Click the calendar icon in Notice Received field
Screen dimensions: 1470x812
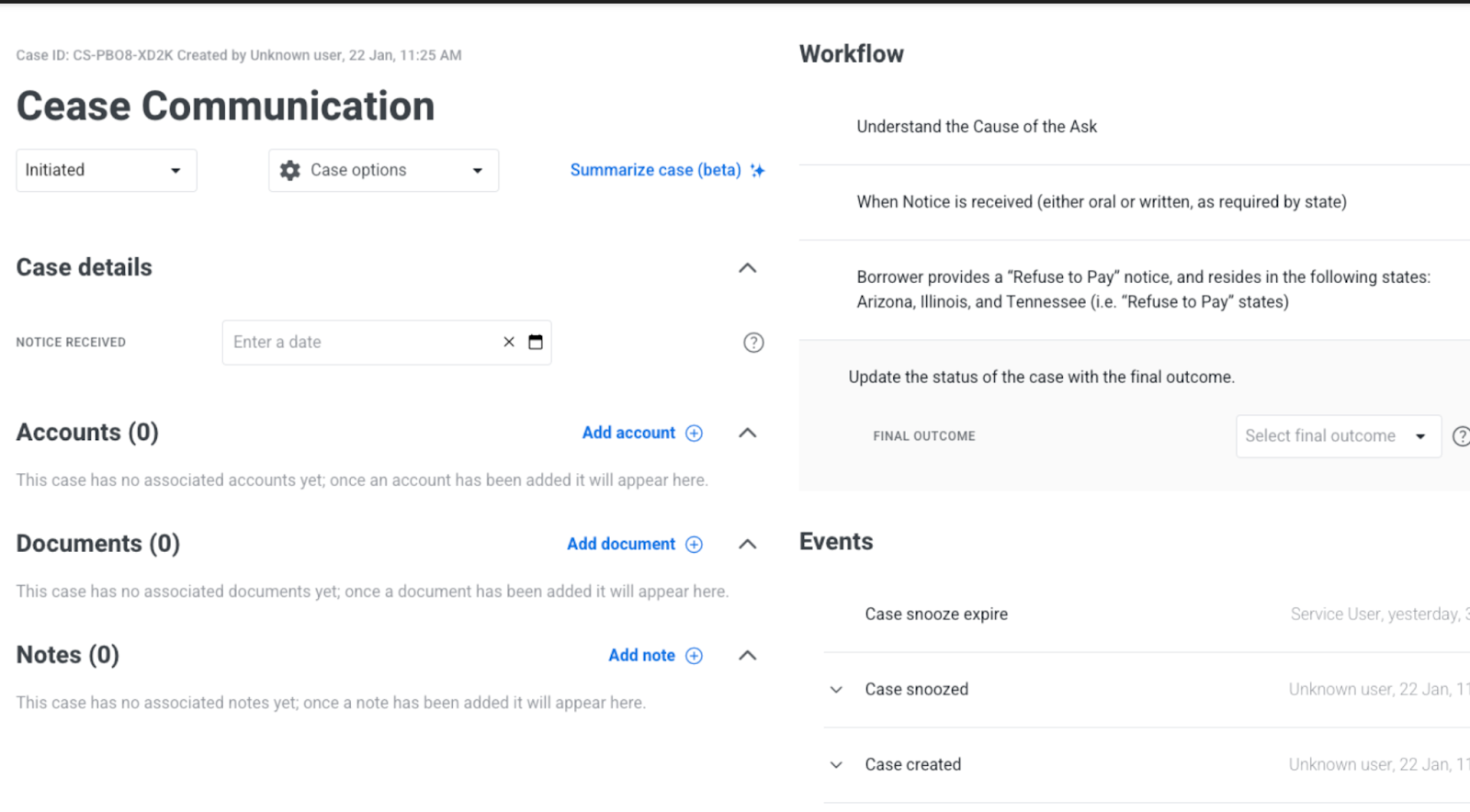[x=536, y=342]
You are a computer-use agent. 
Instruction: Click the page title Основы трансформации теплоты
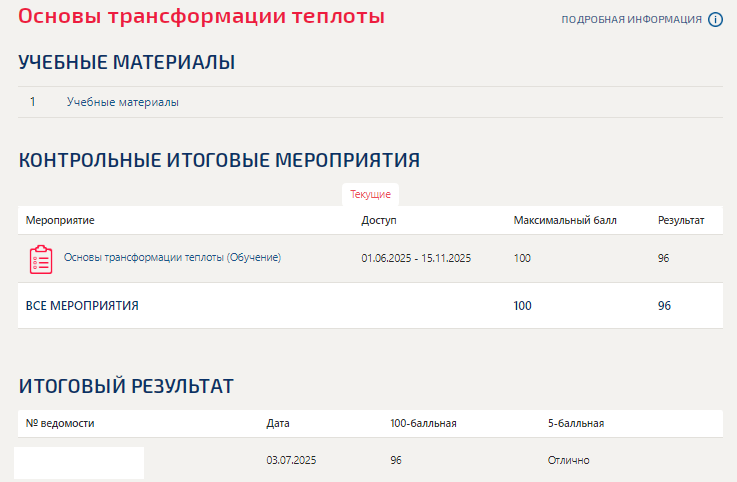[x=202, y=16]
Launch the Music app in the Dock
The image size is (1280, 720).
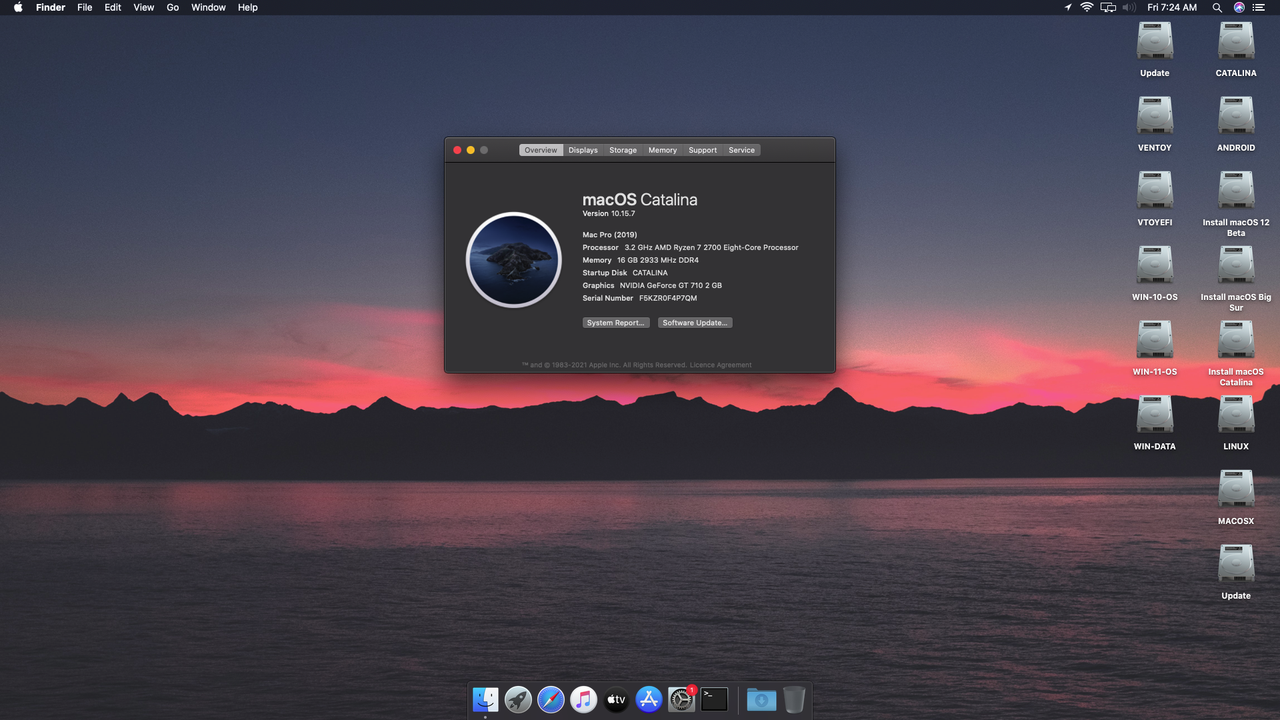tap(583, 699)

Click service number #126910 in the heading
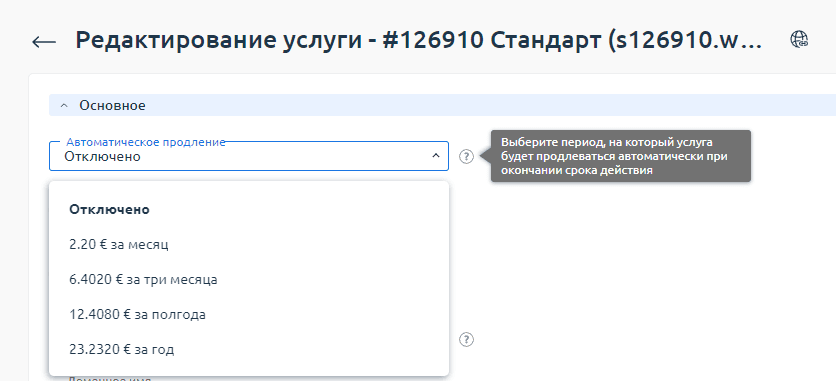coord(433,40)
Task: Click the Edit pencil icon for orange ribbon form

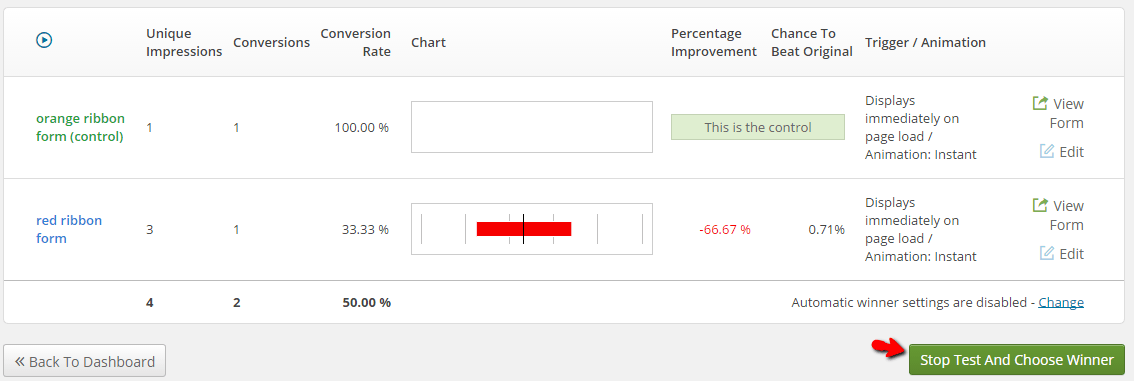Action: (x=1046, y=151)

++++++++++++++++++++

_YOUR OBJECTIVE_
Could you repeat all of the entries exactly, without the pictures?

_OUTPUT FOR THIS TASK_
Click the calendar icon in Notice Received field
Screen dimensions: 1470x812
[x=536, y=342]
You are a computer-use agent. 
Instruction: Click the page title Основы трансформации теплоты
[x=202, y=16]
Launch the Music app in the Dock
The image size is (1280, 720).
tap(583, 699)

Click service number #126910 in the heading
coord(433,40)
Task: Click the Edit pencil icon for orange ribbon form

Action: (x=1046, y=151)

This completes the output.